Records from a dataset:
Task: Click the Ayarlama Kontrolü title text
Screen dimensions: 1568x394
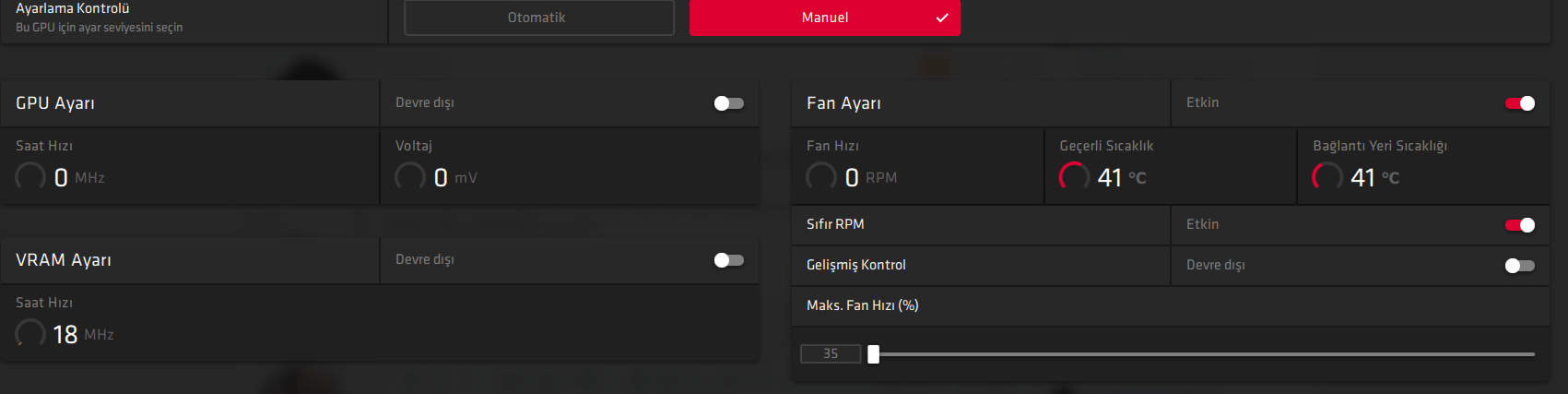Action: [x=73, y=8]
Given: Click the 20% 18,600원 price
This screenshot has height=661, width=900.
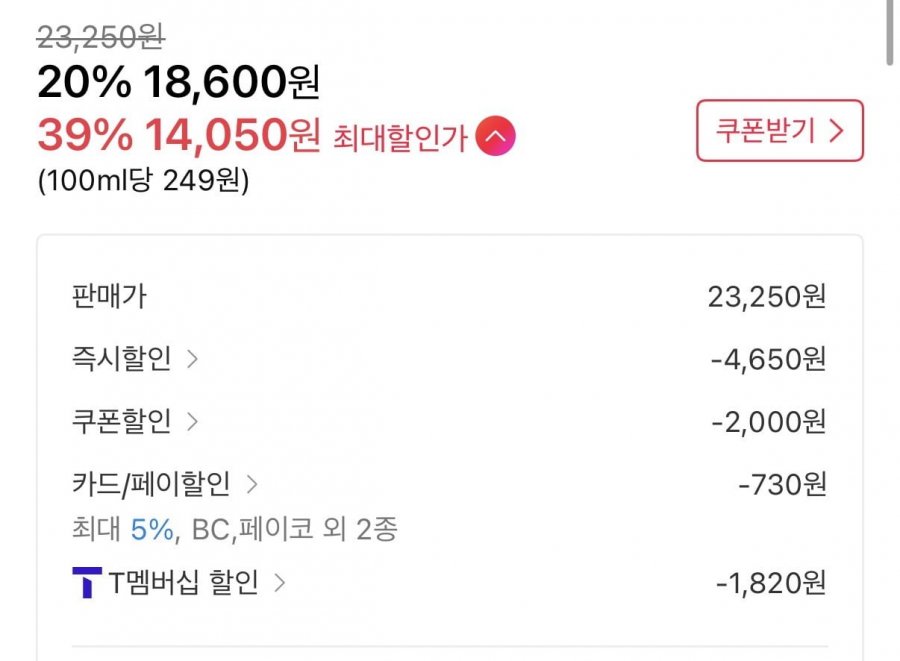Looking at the screenshot, I should 178,83.
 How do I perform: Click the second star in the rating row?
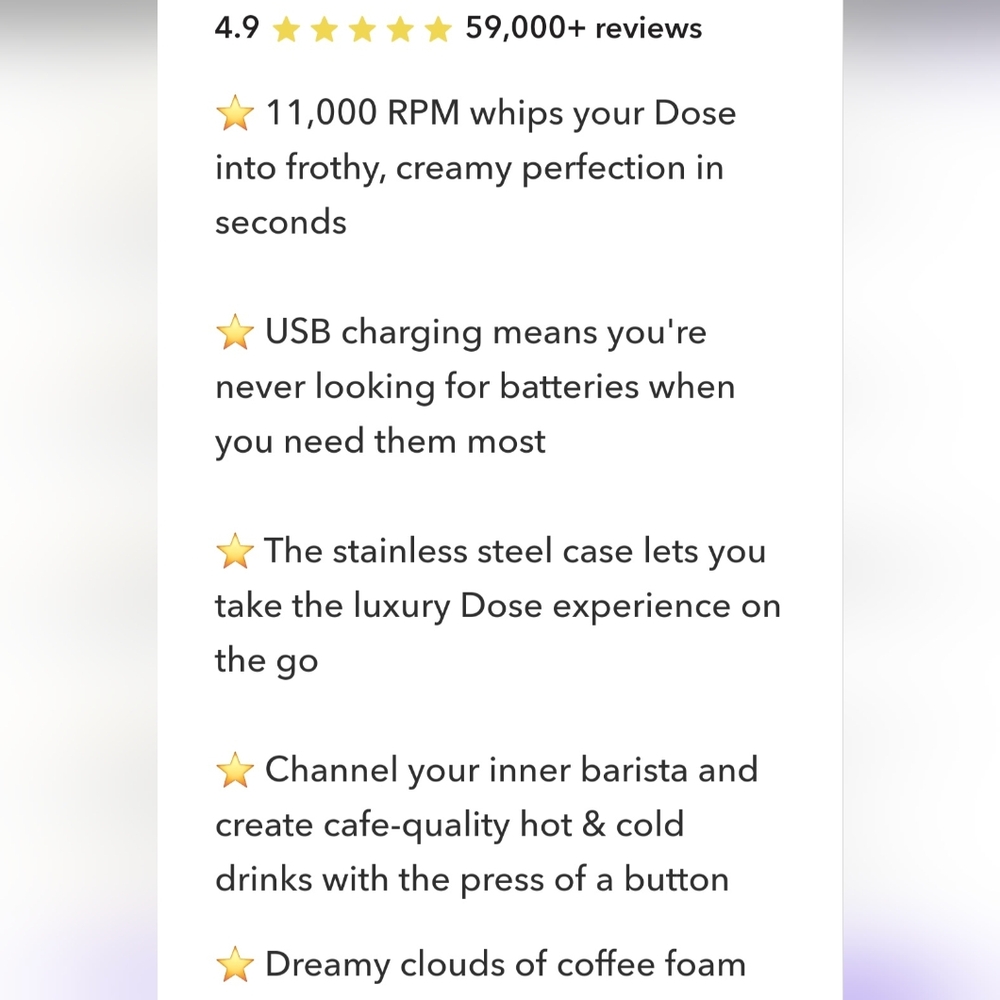tap(324, 29)
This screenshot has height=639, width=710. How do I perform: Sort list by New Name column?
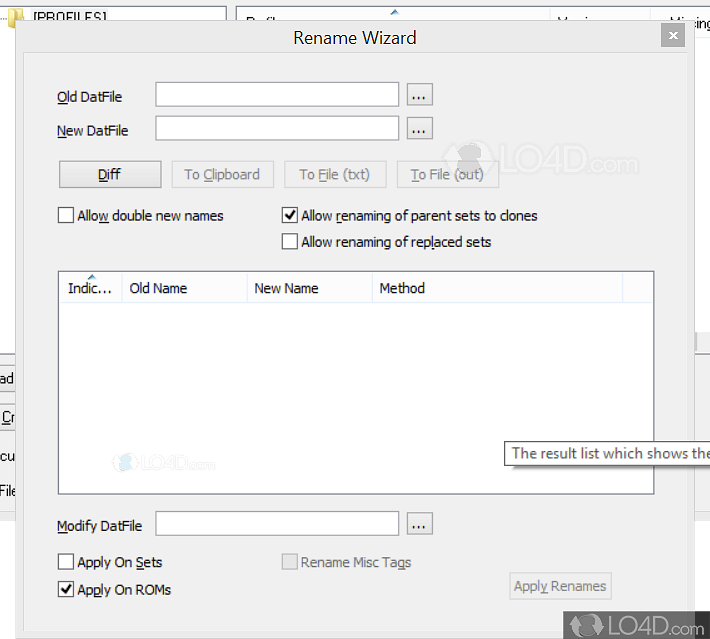[309, 288]
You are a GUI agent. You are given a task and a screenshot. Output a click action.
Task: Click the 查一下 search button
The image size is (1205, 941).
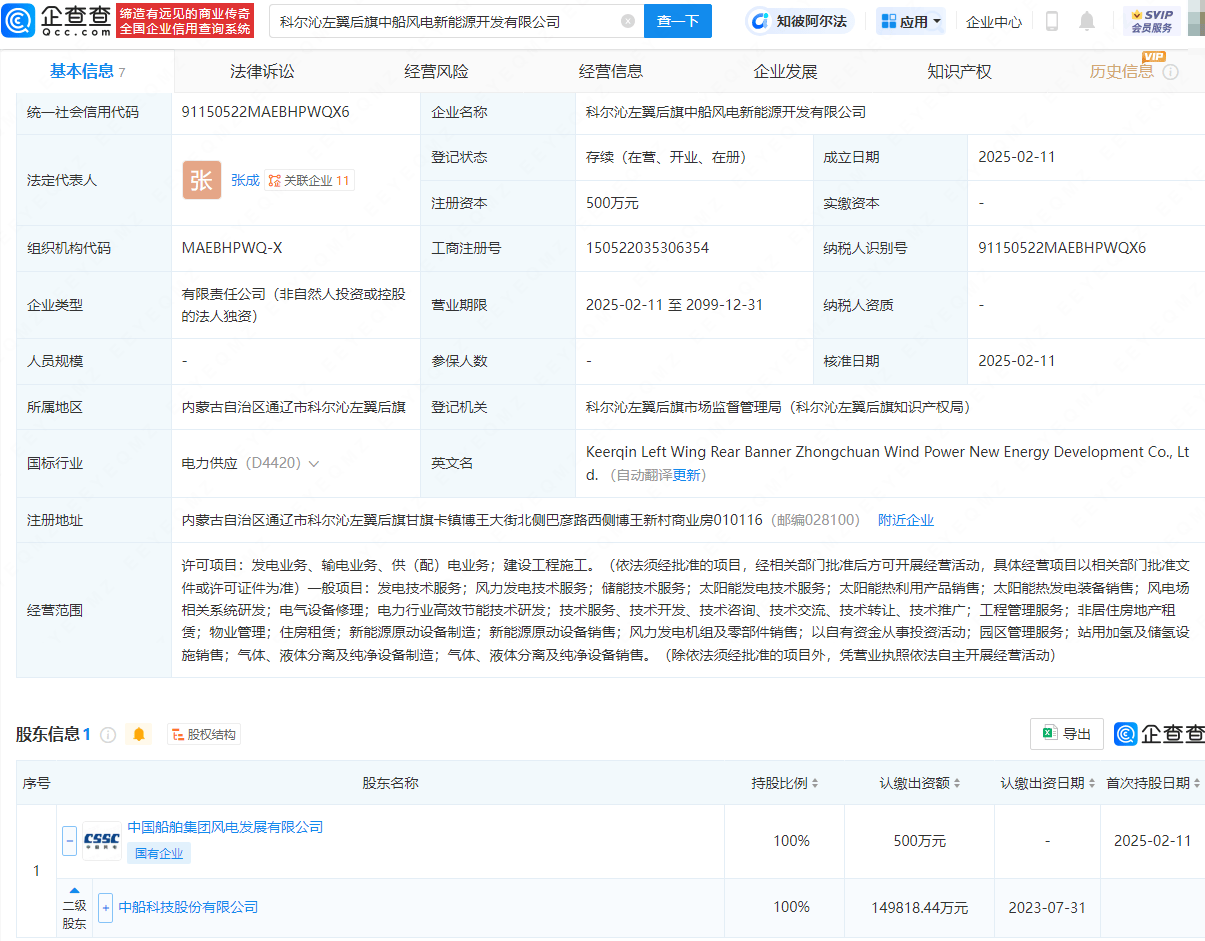pyautogui.click(x=677, y=21)
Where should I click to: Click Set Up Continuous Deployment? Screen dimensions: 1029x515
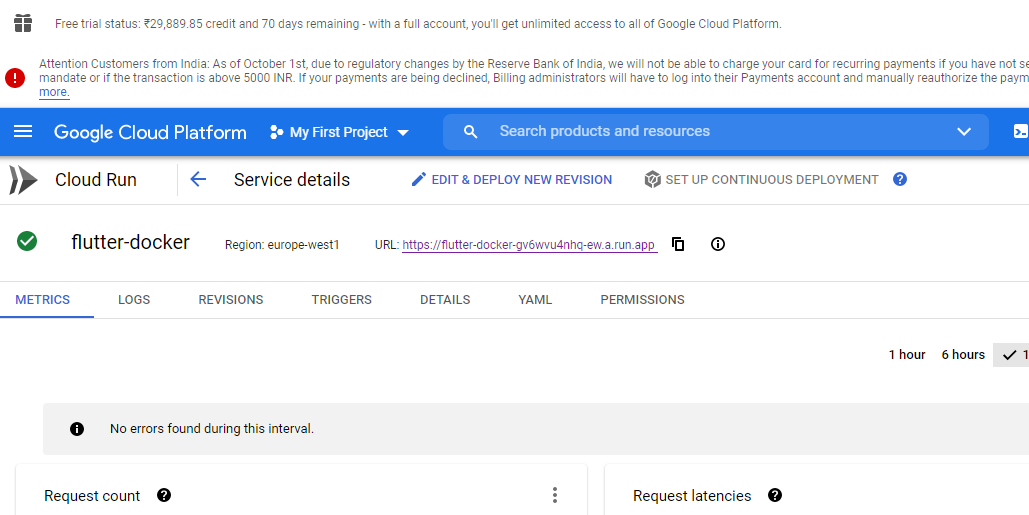(762, 180)
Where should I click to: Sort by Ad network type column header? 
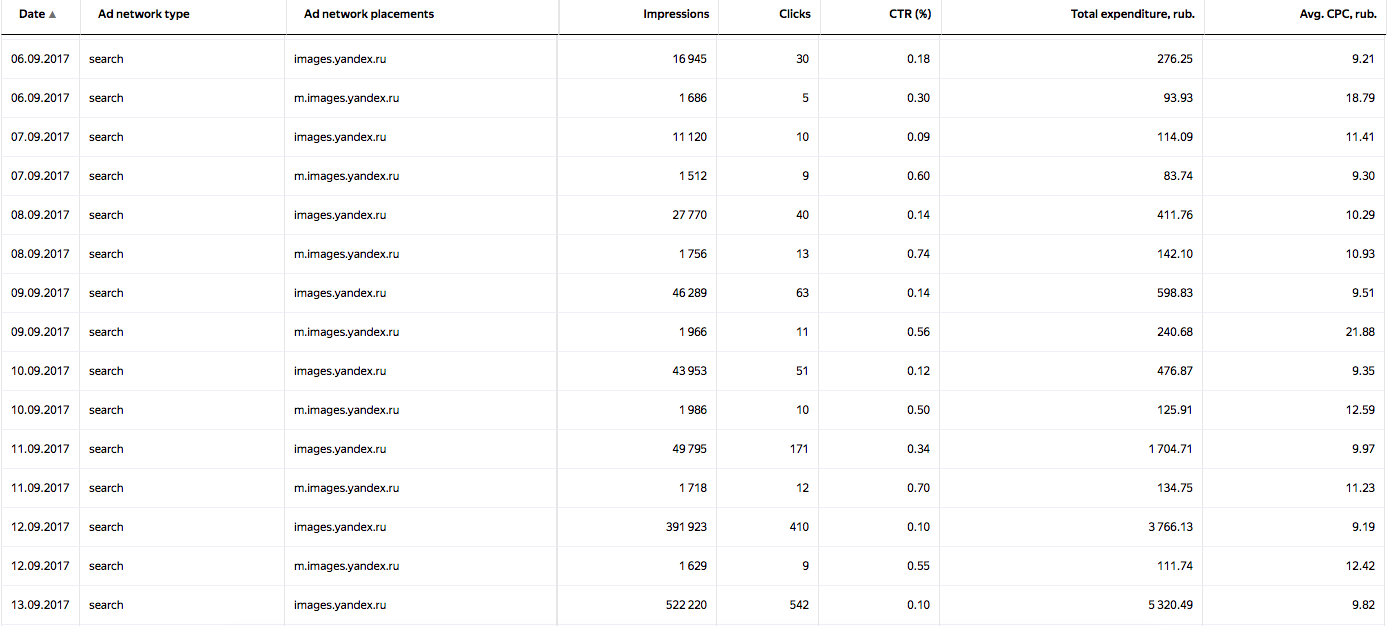click(143, 15)
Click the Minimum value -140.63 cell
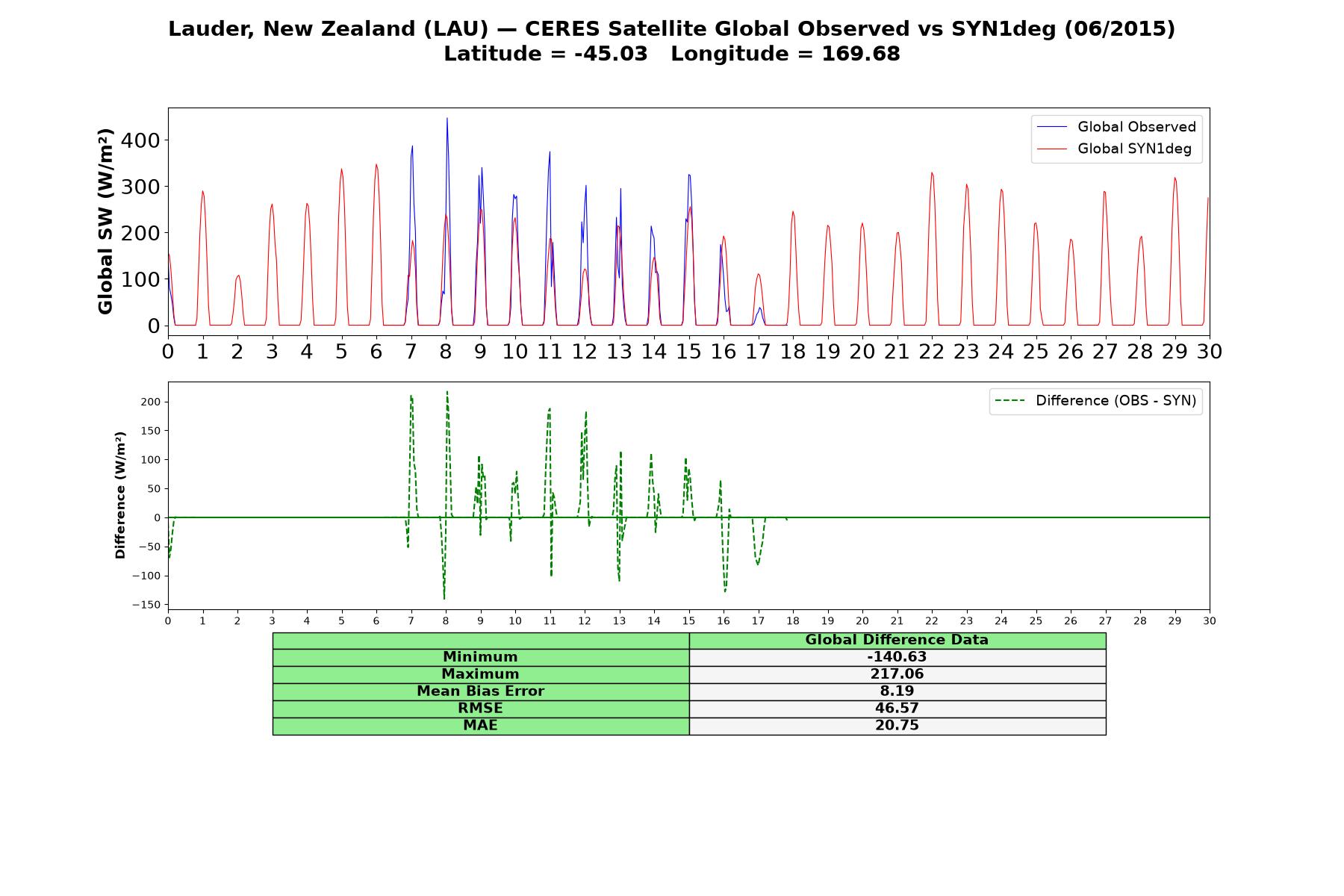The image size is (1344, 896). point(897,657)
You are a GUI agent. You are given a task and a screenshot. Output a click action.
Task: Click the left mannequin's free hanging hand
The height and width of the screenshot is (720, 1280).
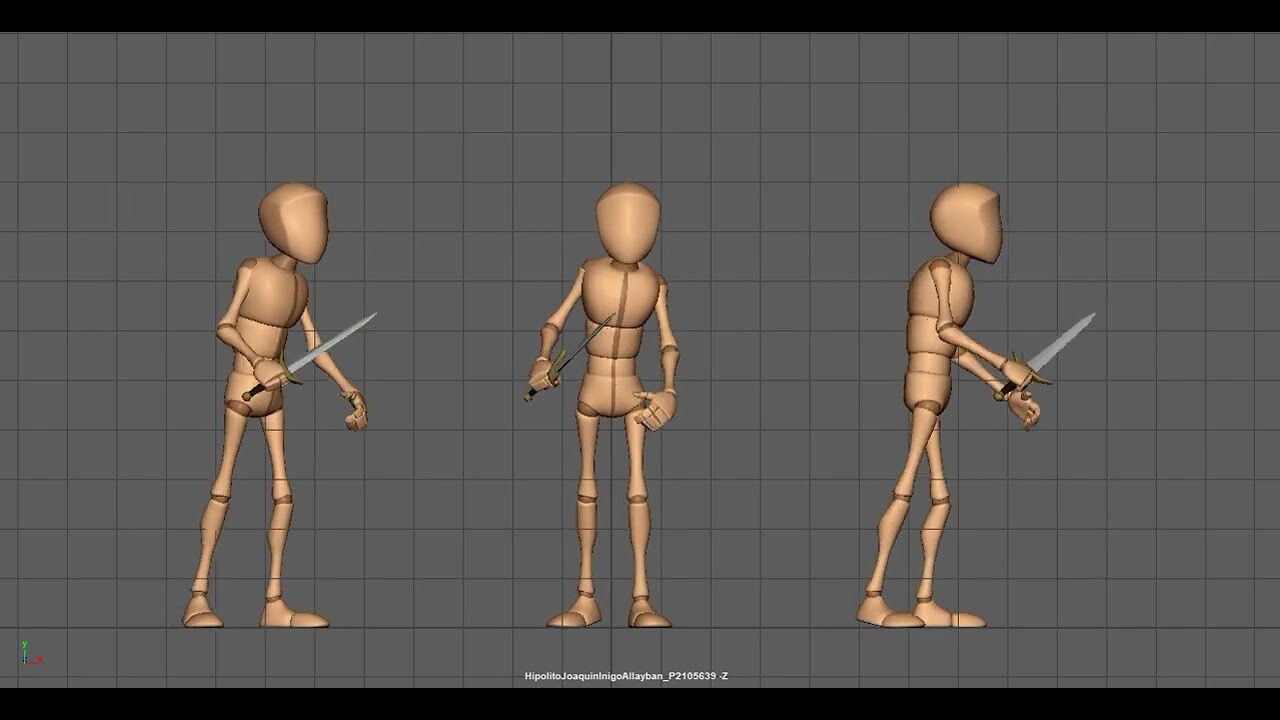pos(355,410)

EXERCISE AIM
What is needed is an exact transcription of the lines from the one containing "This screenshot has height=639, width=710." through the last line of the records above, both included, with no pictures.

THE ANSWER
This screenshot has height=639, width=710. How do I perform: Sort list by New Name column?
[309, 288]
You are a GUI agent. You are given a task and a screenshot. Output a click action.
Task: Click the 查一下 search button
The image size is (1205, 941).
pyautogui.click(x=677, y=21)
Where should I click to: Click Set Up Continuous Deployment? Screen dimensions: 1029x515
(762, 180)
Where should I click to: Sort by Ad network type column header? 
click(143, 15)
Click the Minimum value -140.63 cell
The image size is (1344, 896). point(897,657)
You are a GUI agent. You are given a task and a screenshot. Output a click action.
Task: Click the left mannequin's free hanging hand
The height and width of the screenshot is (720, 1280).
pos(355,410)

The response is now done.